Dans le premier cas, il suffit de compter les valeurs 0 ou 1 de part et d’autres de la coupure (histogrammes) pour calculer la moyenne. Lorsque k varie, il suffit de mettre à jour les histogrammes en déduisant et en ajoutant le Y_k aux bons endroits.

def histogramme_y(xy, i, j):
    d = [0, 0]
    for x, y in xy[i:j]:
        d[y] += 1
    return d

def somme_diff_histogramme(d):
    m = d[1] * 1.0 / (d[0] + d[1])
    return (1-m) * d[1] + m * d[0]

def optimise_rapide(nuage, i, j):
    # On calcule les histogrammes.
    d1 = histogramme_y(nuage, i, i+1)
    d2 = histogramme_y(nuage, i+1, j)
    d = d1.copy()
    d[0] += d2[0]
    d[1] += d2[1]

    m = somme_diff_histogramme(d)
    m1 = somme_diff_histogramme(d1)
    m2 = somme_diff_histogramme(d2)
    mx = -1
    ib = None
    for k in range(i+1,j-1):
        d = abs(m1+m2-m)
        if ib is None or d > mx:
            mx = d
            ib = k
        # On met à jour les histogrammes. On ajoute d'un côté, on retranche de l'autre.
        y = nuage[k][1]
        d1[y] += 1
        d2[y] -= 1
        m1 = somme_diff_histogramme(d1)
        m2 = somme_diff_histogramme(d2)
    if ib is None:
        ib = i
        mx = 0
    return ib, mx

# On vérifie qu'on obtient les mêmes résultats.
optimise_rapide(nuage, 0, len(nuage)), optimise_abs(nuage, 0, len(nuage))
((565, 235.4096814159292), (565, 235.40968141593424))

C’est carrément plus rapide et cela marche pour toute fonction fct.

%timeit optimise_rapide(nuage, 0, len(nuage))
1.63 ms ± 150 µs per loop (mean ± std. dev. of 7 runs, 1000 loops each)
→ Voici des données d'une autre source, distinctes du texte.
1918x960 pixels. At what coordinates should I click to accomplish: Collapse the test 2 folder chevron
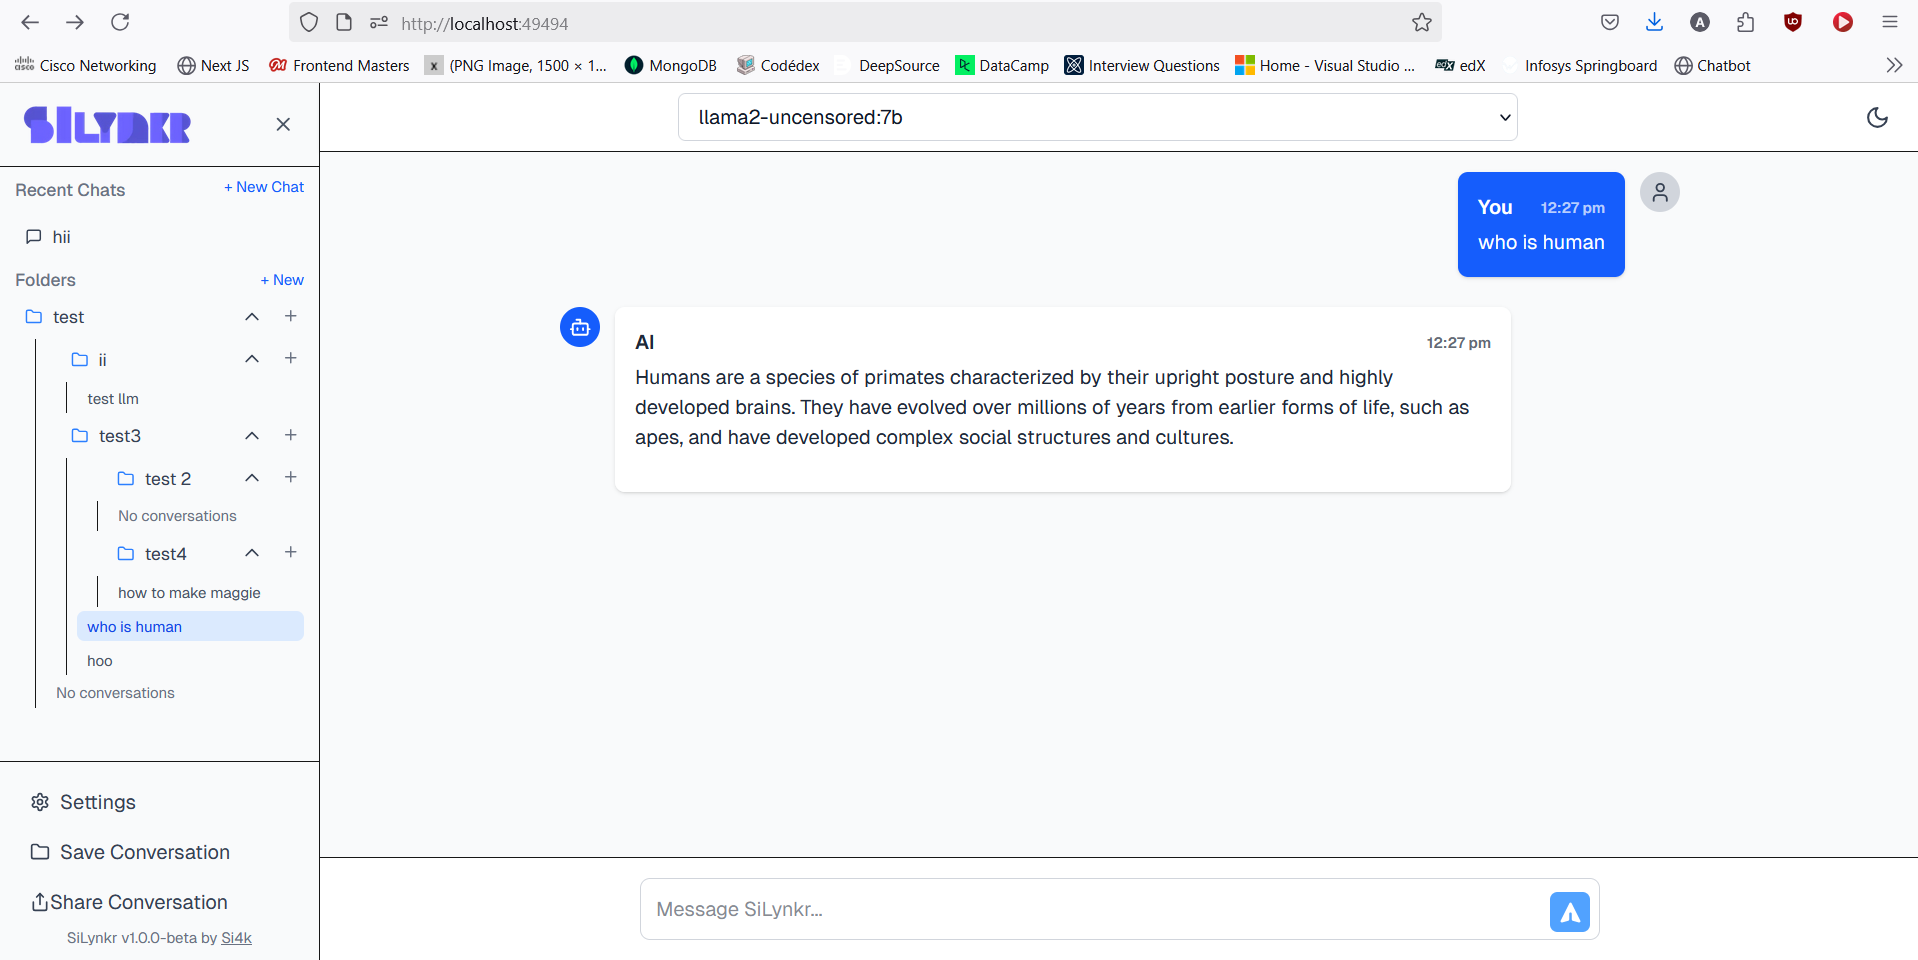(252, 477)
Si on ne suppose pas que les Y_i sont binaires et qu’ils sont quelconques, les histogrammes contiendront plus de deux éléments. Dans ce cas, il faut conserver deux tableaux triés des Y_i, de part et d’autres de la coupure. Lorsqu’on bouge la coupure k, cela revient à déplacer Y_k d’un tableau à l’autre ce qui se fera par recherche dichotomique donc en O(\ln n). La mise à jour de la moyenne des valeurs absolues est immédiate si la fonction fct=abs(x-y) et pas forcément immédiate dans le cas général. Lorsque c’est une valeur absolue, il faut utiliser quelques résultats sur la régression quantile.

Q10 - autre nuage de points#

Comment l’algorithme se comporte-t-il lorsque tous les points sont distincts ?

import random
X2 = list(range(10))
Y2 = X2
import matplotlib.pyplot as plt
plt.plot(X2,Y2,'.')
[<matplotlib.lines.Line2D at 0x1f8944d3ba8>]
../_images/td_note_2018_1_39_1.png
nuage2 = [(x,y) for x,y in zip(X2,Y2)]
nuage2.sort()
r = recursive(nuage2, 0, len(nuage2), fct)
len(r), r
(5, [2, 3, 5, 7, 8])
import matplotlib.pyplot as plt
plt.plot(X2,Y2,'.')
for i in r:
    x = nuage2[i][0]
    plt.plot([x,x], [0,10])
../_images/td_note_2018_1_42_0.png

La fonction va placer un point dans chaque intervalle, il y aura quasiment autant de points de coupures que de points. Presque autant car l’implémentation a quelques effets de bords comme la boucle for k in range(i+1,j-1): qui ne considère pas les extrémités d’un intervalle comme de potentiels points de coupures.